Abstract

Using local invariant features has been proven by published literature to be powerful for image processing and pattern recognition tasks. However, in energy aware environments, these invariant features would not scale easily because of their computational requirements. Motivated to find an efficient building recognition algorithm based on scale invariant feature transform (SIFT) keypoints, we present in this paper uSee, a supervised learning framework which exploits the symmetrical and repetitive structural patterns in buildings to identify subsets of relevant clusters formed by these keypoints. Once an image is captured by a smart phone, uSee preprocesses it using variations in gradient angle- and entropy-based measures before extracting the building signature and comparing its representative SIFT keypoints against a repository of building images. Experimental results on 2 different databases confirm the effectiveness of uSee in delivering, at a greatly reduced computational cost, the high matching scores for building recognition that local descriptors can achieve. With only 14.3% of image SIFT keypoints, uSee exceeded prior literature results by achieving an accuracy of 99.1% on the Zurich Building Database with no manual rotation; thus saving significantly on the computational requirements of the task at hand.

1. Introduction

Given the impressive proliferation of digital images and videos nowadays which is partly caused by the ease of acquiring them using smartphones, opportunities for novel visual mining and search applications based on image processing are emerging as hot topics for further exploration. However, because of the energy aware computing trends and the somewhat still limited processing capabilities of these handheld devices, the traditional image and video processing techniques available would require adaptation to better fit an environment where “green”, “mobility”, and “on the go” are becoming prevailing.

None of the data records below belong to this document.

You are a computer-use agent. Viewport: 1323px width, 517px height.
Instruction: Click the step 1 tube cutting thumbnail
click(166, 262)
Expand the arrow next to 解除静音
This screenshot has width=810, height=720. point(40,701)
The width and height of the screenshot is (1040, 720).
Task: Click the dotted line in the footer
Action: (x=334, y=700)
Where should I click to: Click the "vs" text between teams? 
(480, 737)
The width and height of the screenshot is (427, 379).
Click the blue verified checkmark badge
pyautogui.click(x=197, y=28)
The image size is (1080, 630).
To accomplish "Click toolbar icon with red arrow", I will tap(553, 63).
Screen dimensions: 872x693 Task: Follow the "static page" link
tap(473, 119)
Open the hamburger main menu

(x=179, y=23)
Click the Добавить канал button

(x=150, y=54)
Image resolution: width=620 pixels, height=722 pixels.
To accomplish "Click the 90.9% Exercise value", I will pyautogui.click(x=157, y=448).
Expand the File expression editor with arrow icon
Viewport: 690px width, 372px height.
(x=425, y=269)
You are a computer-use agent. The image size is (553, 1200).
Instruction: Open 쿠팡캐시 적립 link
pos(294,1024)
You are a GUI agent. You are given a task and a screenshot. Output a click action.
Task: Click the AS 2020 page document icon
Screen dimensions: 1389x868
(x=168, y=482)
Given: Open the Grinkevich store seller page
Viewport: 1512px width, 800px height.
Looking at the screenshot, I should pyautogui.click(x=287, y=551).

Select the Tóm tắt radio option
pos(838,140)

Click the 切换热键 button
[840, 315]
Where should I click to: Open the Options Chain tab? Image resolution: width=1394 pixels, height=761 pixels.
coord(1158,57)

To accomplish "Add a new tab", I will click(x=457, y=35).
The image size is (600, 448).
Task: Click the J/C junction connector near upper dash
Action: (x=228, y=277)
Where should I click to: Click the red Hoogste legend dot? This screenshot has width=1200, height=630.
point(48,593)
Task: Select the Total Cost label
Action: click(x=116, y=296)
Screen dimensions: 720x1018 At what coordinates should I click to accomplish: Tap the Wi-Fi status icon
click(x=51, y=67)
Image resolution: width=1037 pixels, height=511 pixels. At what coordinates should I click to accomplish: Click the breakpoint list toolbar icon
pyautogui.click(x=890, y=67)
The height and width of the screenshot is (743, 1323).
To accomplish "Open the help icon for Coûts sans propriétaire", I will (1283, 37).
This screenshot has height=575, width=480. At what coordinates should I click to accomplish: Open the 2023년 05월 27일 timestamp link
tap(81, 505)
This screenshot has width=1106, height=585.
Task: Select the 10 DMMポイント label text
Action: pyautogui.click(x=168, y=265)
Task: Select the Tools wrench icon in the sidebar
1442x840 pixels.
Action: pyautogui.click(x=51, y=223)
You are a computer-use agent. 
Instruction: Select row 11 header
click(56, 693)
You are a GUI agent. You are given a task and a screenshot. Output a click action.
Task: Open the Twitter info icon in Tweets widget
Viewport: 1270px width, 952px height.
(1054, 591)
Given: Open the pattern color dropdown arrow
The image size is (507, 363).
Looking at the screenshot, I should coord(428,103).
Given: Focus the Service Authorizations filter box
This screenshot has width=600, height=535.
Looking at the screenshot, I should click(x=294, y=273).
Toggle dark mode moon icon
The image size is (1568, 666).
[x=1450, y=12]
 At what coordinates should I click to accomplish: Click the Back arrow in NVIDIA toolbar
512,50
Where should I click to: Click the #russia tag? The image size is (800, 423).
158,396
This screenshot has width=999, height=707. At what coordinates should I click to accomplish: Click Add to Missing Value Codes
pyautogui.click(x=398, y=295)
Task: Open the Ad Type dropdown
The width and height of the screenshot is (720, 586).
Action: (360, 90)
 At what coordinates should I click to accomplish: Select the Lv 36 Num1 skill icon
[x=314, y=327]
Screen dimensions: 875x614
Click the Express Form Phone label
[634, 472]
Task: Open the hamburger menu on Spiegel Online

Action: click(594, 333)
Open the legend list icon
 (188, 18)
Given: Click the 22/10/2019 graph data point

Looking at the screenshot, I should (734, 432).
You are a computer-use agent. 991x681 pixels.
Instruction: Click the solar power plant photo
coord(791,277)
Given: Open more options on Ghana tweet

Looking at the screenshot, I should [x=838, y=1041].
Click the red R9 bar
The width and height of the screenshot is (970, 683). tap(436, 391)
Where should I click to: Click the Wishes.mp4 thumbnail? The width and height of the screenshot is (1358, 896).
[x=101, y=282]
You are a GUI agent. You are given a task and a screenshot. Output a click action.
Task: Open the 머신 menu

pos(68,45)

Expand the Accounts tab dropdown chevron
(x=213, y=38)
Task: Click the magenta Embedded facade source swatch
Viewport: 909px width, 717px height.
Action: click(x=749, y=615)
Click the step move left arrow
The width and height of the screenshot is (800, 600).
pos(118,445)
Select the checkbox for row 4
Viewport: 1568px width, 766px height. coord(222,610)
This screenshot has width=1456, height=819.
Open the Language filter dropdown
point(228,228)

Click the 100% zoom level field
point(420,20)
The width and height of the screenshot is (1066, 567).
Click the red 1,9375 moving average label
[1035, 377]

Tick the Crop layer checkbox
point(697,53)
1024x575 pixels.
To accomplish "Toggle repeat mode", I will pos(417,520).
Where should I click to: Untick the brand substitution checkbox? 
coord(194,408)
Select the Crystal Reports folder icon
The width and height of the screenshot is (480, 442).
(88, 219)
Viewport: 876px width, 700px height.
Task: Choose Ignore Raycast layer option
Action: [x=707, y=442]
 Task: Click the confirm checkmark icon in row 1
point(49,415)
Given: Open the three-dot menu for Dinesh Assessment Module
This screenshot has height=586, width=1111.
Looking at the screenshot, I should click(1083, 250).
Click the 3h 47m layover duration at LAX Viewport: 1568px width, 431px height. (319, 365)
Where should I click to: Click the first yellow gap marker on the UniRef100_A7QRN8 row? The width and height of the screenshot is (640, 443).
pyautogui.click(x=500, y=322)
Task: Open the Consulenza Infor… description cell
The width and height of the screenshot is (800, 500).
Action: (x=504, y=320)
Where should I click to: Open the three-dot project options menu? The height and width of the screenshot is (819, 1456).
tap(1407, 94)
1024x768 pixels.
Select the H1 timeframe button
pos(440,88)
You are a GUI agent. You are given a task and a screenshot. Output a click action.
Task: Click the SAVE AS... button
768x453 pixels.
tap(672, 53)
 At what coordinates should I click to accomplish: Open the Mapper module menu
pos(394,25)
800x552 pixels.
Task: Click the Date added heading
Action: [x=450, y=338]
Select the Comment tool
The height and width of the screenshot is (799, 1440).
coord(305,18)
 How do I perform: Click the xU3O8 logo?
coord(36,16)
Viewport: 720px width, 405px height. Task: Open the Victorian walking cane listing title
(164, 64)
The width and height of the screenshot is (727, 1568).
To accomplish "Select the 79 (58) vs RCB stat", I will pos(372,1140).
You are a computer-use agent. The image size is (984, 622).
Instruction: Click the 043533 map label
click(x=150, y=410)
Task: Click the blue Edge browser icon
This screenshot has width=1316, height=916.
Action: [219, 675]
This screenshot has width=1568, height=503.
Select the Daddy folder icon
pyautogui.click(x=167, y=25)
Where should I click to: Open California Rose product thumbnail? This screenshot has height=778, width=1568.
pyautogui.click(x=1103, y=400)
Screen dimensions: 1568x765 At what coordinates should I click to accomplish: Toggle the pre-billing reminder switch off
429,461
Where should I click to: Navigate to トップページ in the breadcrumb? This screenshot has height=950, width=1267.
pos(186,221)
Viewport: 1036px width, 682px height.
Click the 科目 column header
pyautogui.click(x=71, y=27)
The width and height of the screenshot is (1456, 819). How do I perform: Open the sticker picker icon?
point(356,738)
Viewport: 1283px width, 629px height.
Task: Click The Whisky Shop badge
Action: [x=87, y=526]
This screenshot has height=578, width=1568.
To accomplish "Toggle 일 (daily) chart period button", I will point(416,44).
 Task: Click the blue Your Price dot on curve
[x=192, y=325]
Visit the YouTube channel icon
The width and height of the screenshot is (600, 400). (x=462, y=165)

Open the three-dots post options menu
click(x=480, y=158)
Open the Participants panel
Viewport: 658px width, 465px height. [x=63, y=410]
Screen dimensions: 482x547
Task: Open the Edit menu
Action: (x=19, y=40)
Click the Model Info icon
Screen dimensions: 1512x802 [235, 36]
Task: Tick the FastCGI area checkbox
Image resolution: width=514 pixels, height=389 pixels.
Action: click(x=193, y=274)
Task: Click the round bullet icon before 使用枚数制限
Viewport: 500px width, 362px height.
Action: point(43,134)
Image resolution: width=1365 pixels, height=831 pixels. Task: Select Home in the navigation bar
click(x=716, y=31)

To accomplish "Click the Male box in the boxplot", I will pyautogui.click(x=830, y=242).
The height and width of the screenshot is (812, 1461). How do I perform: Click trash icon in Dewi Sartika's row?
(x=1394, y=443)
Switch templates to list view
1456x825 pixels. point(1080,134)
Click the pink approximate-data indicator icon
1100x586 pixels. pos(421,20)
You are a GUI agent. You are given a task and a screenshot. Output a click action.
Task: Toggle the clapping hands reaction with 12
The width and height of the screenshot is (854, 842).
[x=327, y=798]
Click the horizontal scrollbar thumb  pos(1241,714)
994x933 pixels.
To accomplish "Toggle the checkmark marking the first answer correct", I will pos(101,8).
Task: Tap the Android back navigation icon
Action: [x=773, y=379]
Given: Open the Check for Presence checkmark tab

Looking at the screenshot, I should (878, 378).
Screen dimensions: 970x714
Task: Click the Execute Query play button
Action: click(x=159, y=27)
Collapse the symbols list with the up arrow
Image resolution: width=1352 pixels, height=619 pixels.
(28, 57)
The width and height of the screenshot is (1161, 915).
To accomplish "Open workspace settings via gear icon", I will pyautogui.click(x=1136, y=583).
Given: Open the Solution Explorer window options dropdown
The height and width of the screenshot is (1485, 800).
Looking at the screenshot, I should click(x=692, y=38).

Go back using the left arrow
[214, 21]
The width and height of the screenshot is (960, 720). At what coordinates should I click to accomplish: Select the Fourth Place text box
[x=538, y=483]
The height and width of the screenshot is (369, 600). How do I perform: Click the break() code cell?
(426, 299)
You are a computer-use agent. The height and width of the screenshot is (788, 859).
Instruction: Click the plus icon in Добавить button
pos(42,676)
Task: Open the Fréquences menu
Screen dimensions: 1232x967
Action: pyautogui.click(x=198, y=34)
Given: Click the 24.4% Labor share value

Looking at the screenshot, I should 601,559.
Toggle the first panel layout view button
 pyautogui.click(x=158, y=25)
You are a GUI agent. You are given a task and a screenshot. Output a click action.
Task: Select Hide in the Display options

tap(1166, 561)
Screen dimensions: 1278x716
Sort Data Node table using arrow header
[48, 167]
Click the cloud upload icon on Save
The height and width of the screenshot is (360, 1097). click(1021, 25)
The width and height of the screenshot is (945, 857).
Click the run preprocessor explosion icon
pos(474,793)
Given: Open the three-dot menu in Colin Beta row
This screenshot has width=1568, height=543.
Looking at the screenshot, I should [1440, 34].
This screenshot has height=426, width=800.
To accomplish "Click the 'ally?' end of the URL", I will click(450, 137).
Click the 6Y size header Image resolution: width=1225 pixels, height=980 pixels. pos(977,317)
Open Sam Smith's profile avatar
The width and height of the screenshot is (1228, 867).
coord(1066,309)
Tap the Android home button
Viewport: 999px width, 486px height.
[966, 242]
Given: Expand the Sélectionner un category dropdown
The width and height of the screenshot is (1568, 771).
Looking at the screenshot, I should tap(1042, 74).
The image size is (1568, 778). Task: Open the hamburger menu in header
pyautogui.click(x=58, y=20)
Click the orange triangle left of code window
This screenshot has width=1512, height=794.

We present, in this paper, uSee, a supervised learning framework designed for exploitation of the physical world and delivery of context-based services after an efficient usage of scale invariant feature transform (SIFT) keypoints that have been widely and successfully applied for processing and mining images. Different from the means available for obtaining the absolute/relative location which provide a lot of information in a geographic sense, but modestly with regards to context, uSee is implemented as an on-demand pull service based on energy aware processing of building images. Any authorized user with a handheld device having both a camera and either an internet connection or MMS settings could take a picture of a residential, commercial building, or a landmark and receive from uSee, in near real-time, touristic, advertisement, or entertainment information specific to the building of interest. From an application perspective, uSee is intended to be customized and maintained for specific cities. It would help improve touristic experience, promote visually triggered marketing methods, and even assist in ubiquitous learning as people would relate better to their environment because of the information it provides. From a workflow perspective, and to the best of our knowledge, uSee’s novelty relies in its computational phases. Different from the prior work, it employs an entropy-based metric and exploits repetitive patterns and symmetry in man-made structures to identify a signature of selected SIFT keypoints representative of the building in question using correlation and weighted clustering measures. Experimental results showed noticeable decrease in computational requirements while maintaining minimal performance degradation when compared to building identification based on a full utilization of SIFT keypoints. The remainder of the paper is organized as follows: Section 2 surveys prior work related to building and landmark recognition followed by a detailed description in Section 3 of uSee entropy-based segmentation, signature creation, and building identification phases. Experimental results are discussed in Section 4 before concluding remarks and planned research extensions are presented in Section 5.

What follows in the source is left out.